Conseil de l’Europe : un Français président de l’AP
Pure coïncidence : un Turc, M. Mevlüt Cavusoglu achève son mandat ; un Français, Jean-Claude Mignon lui succède à la présidence de l’Assemblée Parlementaire du Conseil de l’Europe (APCE). Aucun rapport avec les relations refroidies entre les deux pays.
Au Conseil de l’Europe, on est scrupuleux, pointilleux : rien ne s’y produit sans mûre réflexion. Et très souvent, avec moult précautions et atermoiements, on y évite tant qu’on peut les avertissements, les réprimandes ou les sanctions. On invite, on incite après avoir dénoncé les manquements.
Un parlementaire expérimenté dans les affaires européennes
Député de Seine-et-Marne depuis 1988 (RPR puis UMP), Jean-Claude Mignon a occupé de nombreuses fonctions importantes dans les Affaires Européennes tant à l’Assemblée N
ationale qu’au Conseil de l’Europe où il appartient à la délégation française depuis 1993. Comme professionnel donc, apprécié pour son sens du compromis en dépit de ses convictions européennes profondément ancrées, il a été élu très facilement pour un an, renouvelable. Il était le seul candidat !
Les priorités annoncées de sa présidence ne pouvaient être que consensuelles : « assurer l’Etat de Droit, la promotion des Droits de l’Homme et la Démocratie (…) faire en sorte que la belle ignorée du bord de l’Ill, quelque peu supplantée par son voisin le Parlement Européen, retrouve sa place des glorieuses années 90 où le Conseil de l’Europe accueillait les Etats d’Europe centrale et orientale. » Bien avant l’UE. Mais il faut préciser que les missions ne sont pas les mêmes, encore que le Conseil ait toujours été considéré comme l’antichambre de l’UE, du moins comme un sas de contrôle des pratiques démocratiques ou de certains principes fondamentaux. Le séjour en antichambre n’a peut-être pas toujours été suffisant.
Bien sûr, hors de ces généralités de bon aloi, trouvant « inacceptable qu’il y ait encore des murs dans cette Europe des 47 », le président Mignon annonce d’autres interventions ambitieuses du COE, relayant les prises de positions antérieures de l’Assemblée pour la cause des femmes, par exemple : avortement sélectif dénoncé, violences, égalité professionnelle…
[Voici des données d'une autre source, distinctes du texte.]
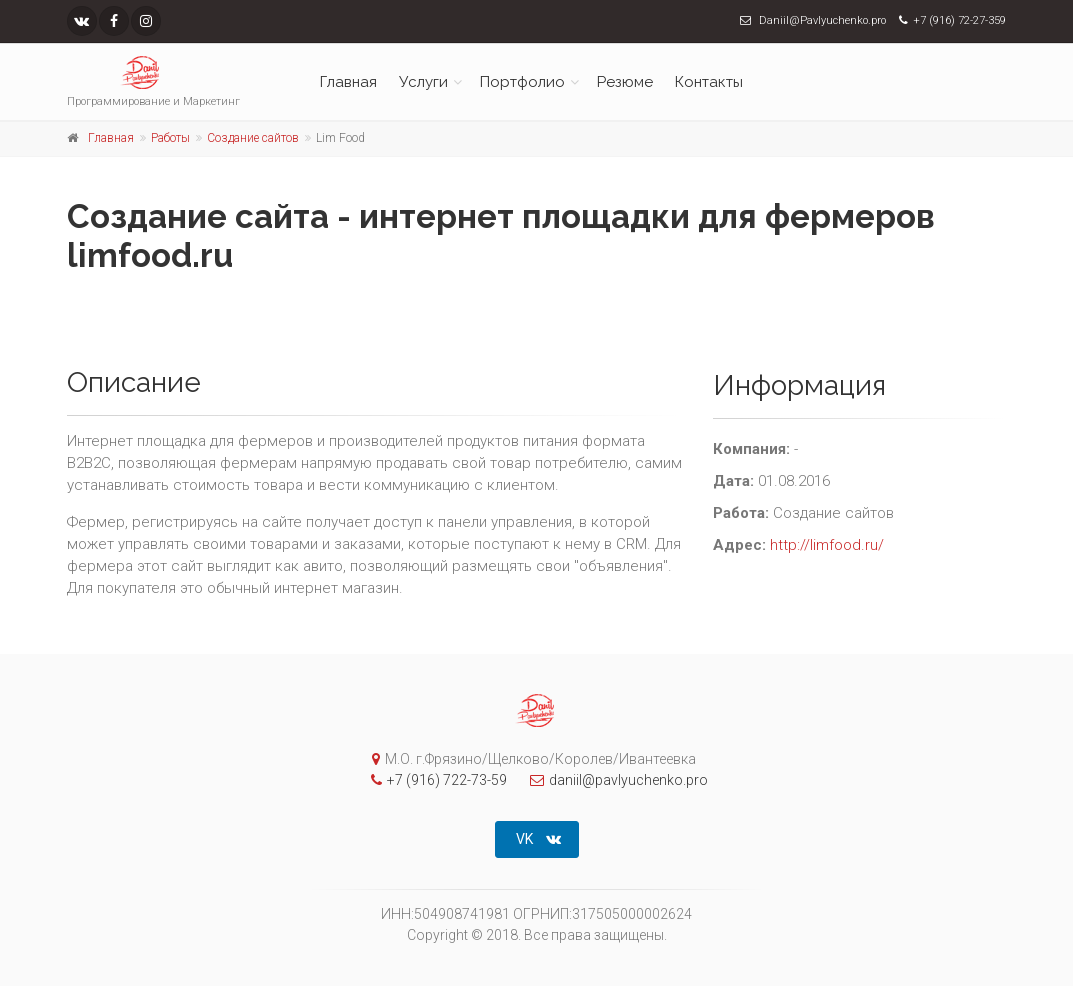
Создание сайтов (253, 138)
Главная (348, 82)
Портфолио (522, 82)
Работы (170, 138)
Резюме (625, 82)
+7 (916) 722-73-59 (434, 780)
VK (538, 839)
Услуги (423, 82)
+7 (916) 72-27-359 (959, 20)
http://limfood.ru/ (827, 545)
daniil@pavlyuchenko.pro (614, 780)
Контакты (709, 82)
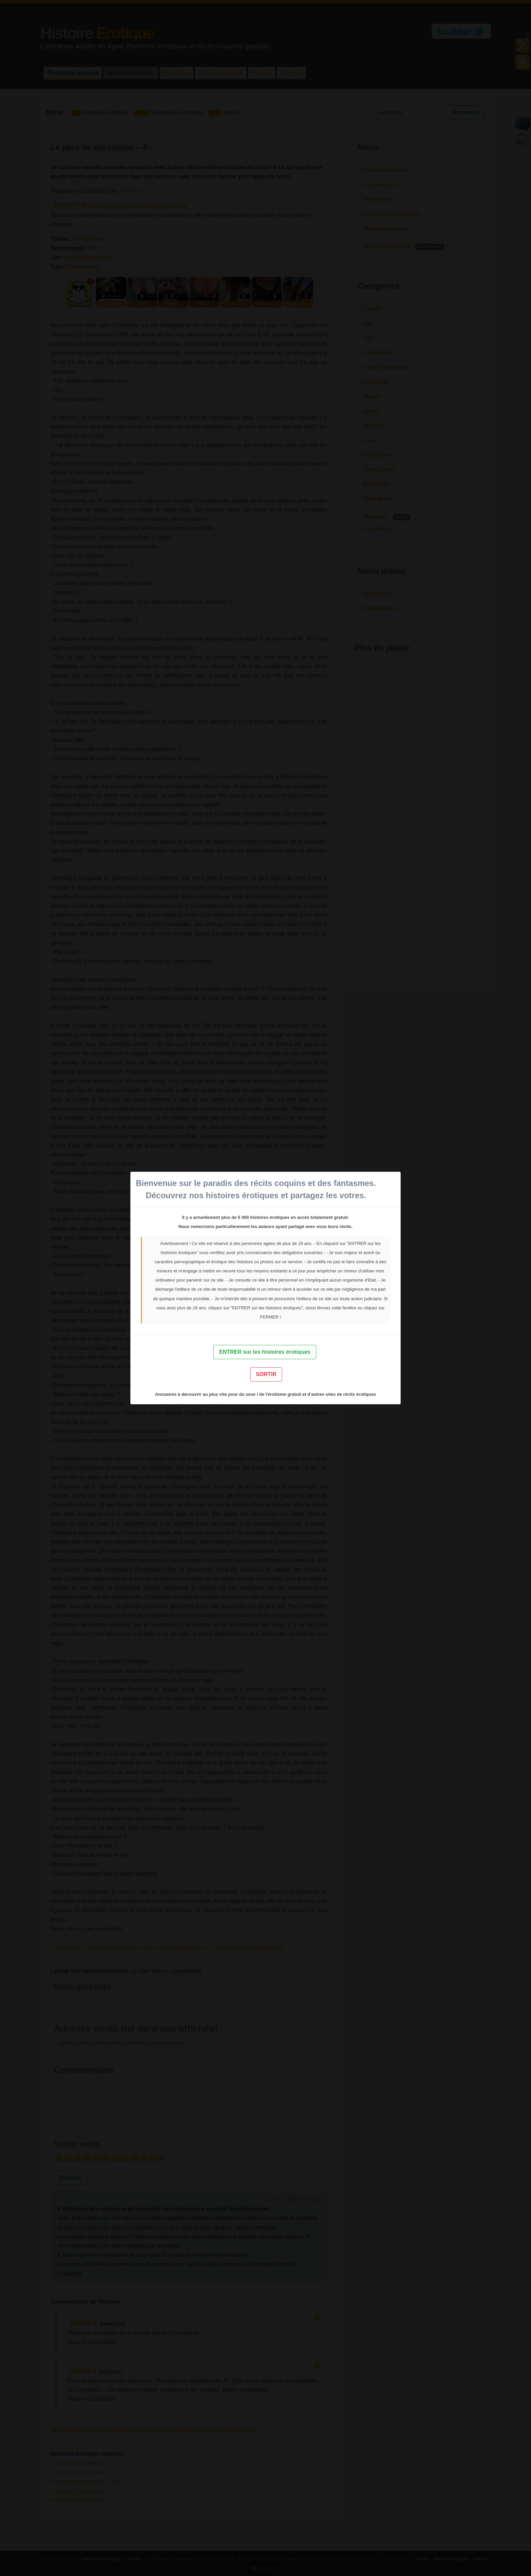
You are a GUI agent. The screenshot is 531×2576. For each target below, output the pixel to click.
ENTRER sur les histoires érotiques (264, 1352)
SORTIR (266, 1374)
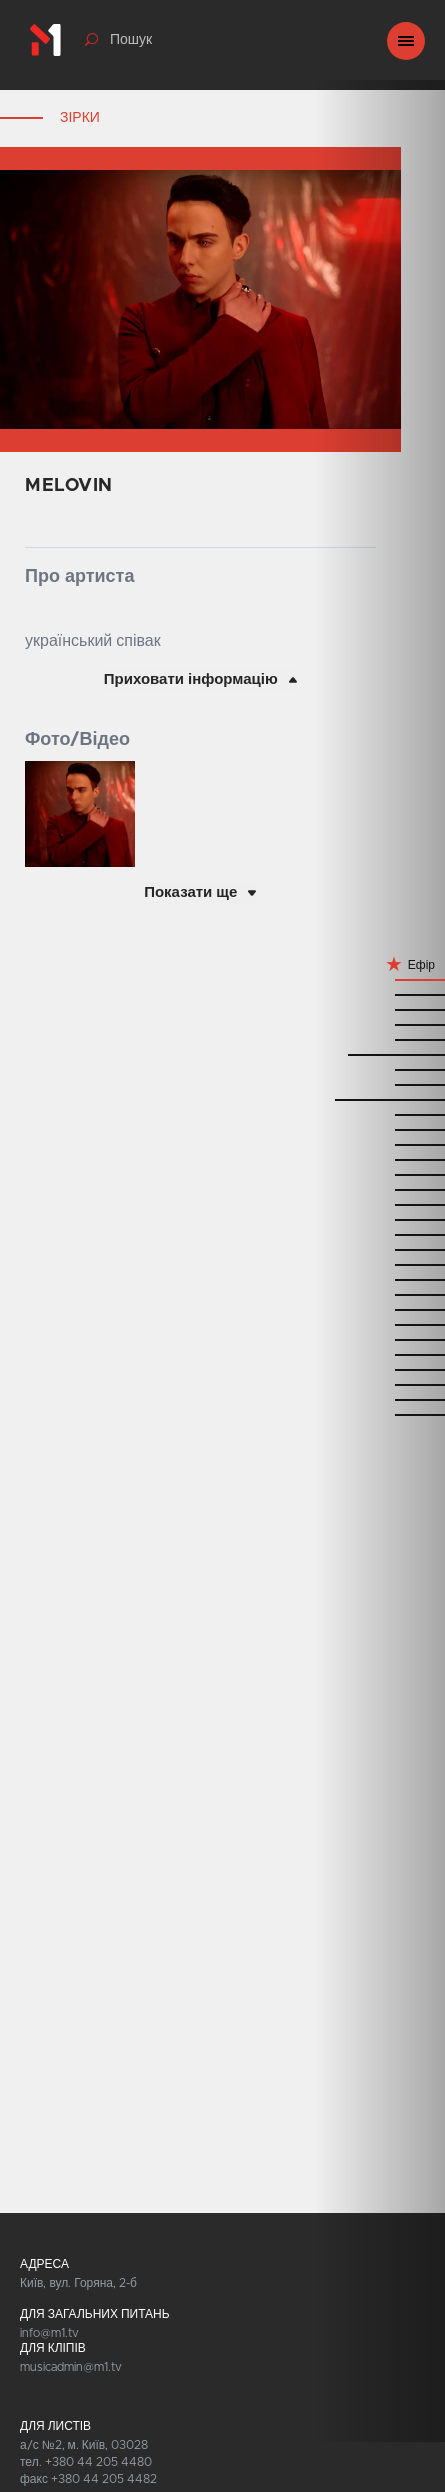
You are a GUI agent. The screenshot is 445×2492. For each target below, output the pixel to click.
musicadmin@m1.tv (71, 2367)
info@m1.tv (49, 2333)
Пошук (131, 40)
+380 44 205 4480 (98, 2462)
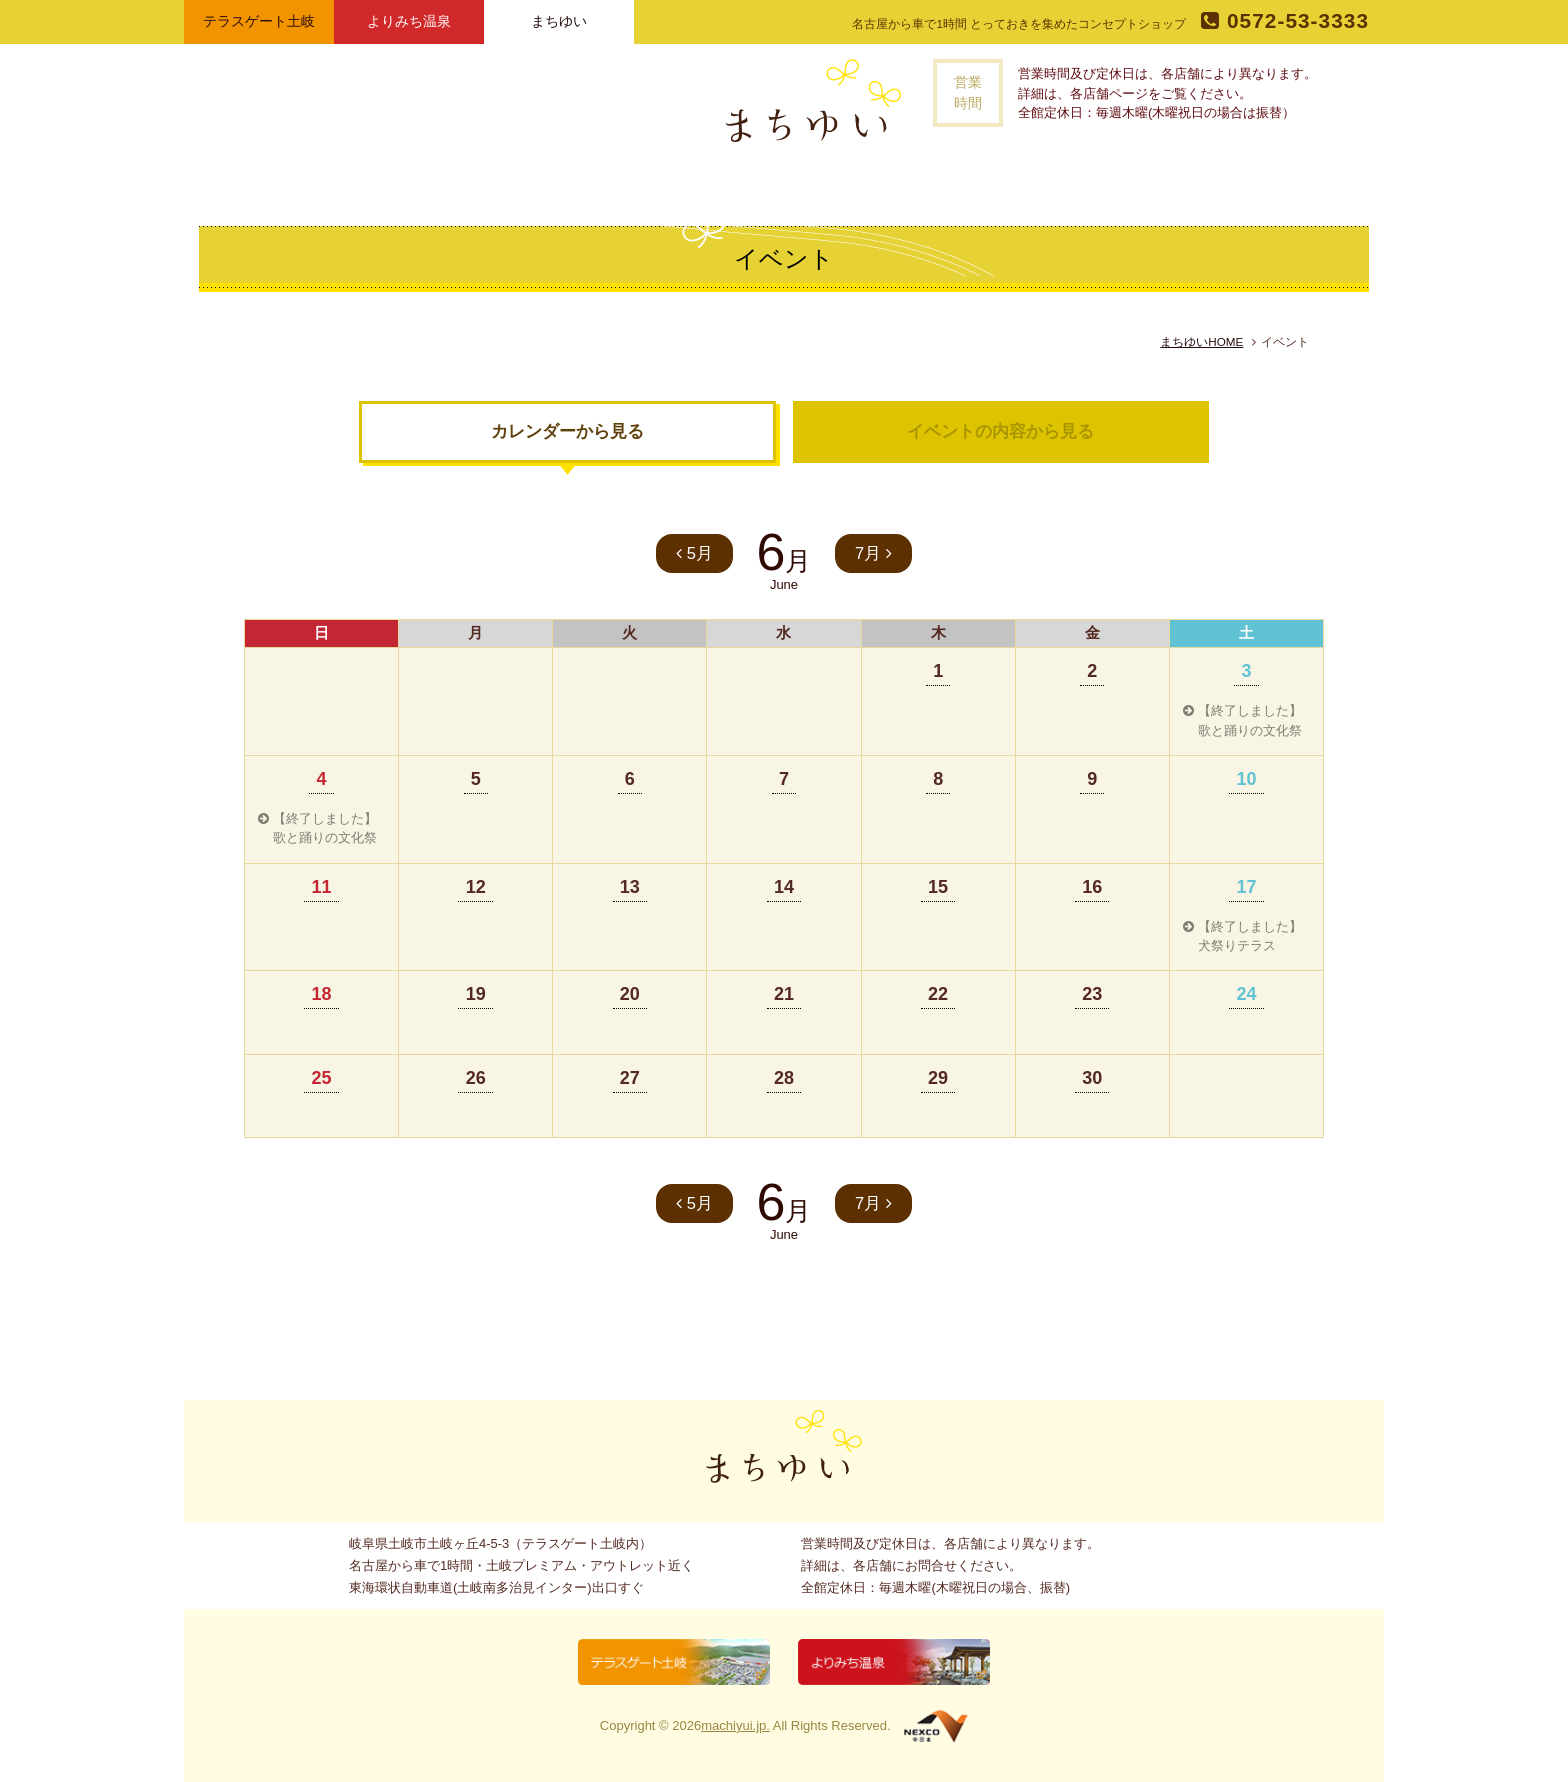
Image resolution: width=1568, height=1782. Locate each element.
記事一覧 (782, 184)
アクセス (943, 184)
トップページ (509, 184)
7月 (873, 553)
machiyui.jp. (735, 1725)
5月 (694, 553)
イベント (864, 184)
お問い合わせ (1040, 184)
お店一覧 (698, 184)
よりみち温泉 (409, 21)
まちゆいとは (602, 184)
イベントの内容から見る (1000, 431)
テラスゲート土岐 (259, 21)
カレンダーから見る (567, 431)
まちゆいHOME (1201, 341)
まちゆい (559, 21)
Un petit cocorico en prime
En fin d’après-midi, le nouveau président a déposé une gerbe au magnifique monument aux morts de la ville (place de la République). La sculpture de Léon-Ernest Drivier (1878-1951) est une Pièta laïque : une mère tient sur ses genoux ses deux fils nus, mourants et qui se donnent la main. Pas d’uniforme pour ces victimes qui ont été obligées de combattre dans des camps différents, comme le leur imposait l’Histoire de leur région (cf photo).
Pourquoi cette démarche inhabituelle, très « française » disons-le, pour la première fois depuis l’existence du Conseil ? Jean-Claude Mignon tient à marquer son engagement acharné pour la paix, mais aussi à rapprocher le Conseil des autorités locales et régionales, civiles et militaires. Ainsi a-t-on pu voir à ses côtés, le préfet de Région et à sa droite un député de gauche, Armand Jung et sur sa gauche le député UMP André Schneider(cf photo). Ajoutons à cette réduction symbolique, tout un aréopage d’officiers généraux (les chefs d’Etat-Major de l’Eurocorps) et des délégués parlementaires de tous pays. On a notamment remarqué, entre autres, la présence du membre très influent de la Douma d’Etat de la CEI de Russie, M. Léonid E. Sloutsky , président du comité pour les Affaires de la CEI… C’est dire ! On peut voir dans ce rapprochement un épisode, vigoureux cette fois, de la préparation du Forum Mondial de La Démocratie qui se tiendra à Strasbourg en octobre prochain ( du 3 au 10). La Ville et la Région devraient se mettre en fête pour la circonstance.
Réjouissante, cette ambiance calme et sereine autour d’un homme, sans aucun doute de haute tenue, n’étaient les divergences peu apparentes au Conseil de l’Europe et qu’on retrouvera, parfois violentes, dans les parlements nationaux. Même les bruits de bottes ne s’entendraient pas sur les moquettes du Palais de l’Europe à Strasbourg. Impensable.
Ah, je crois savoir pourquoi : ici l’âpre lutte électorale n’a pas cours, elle est derrière. Et on travaille.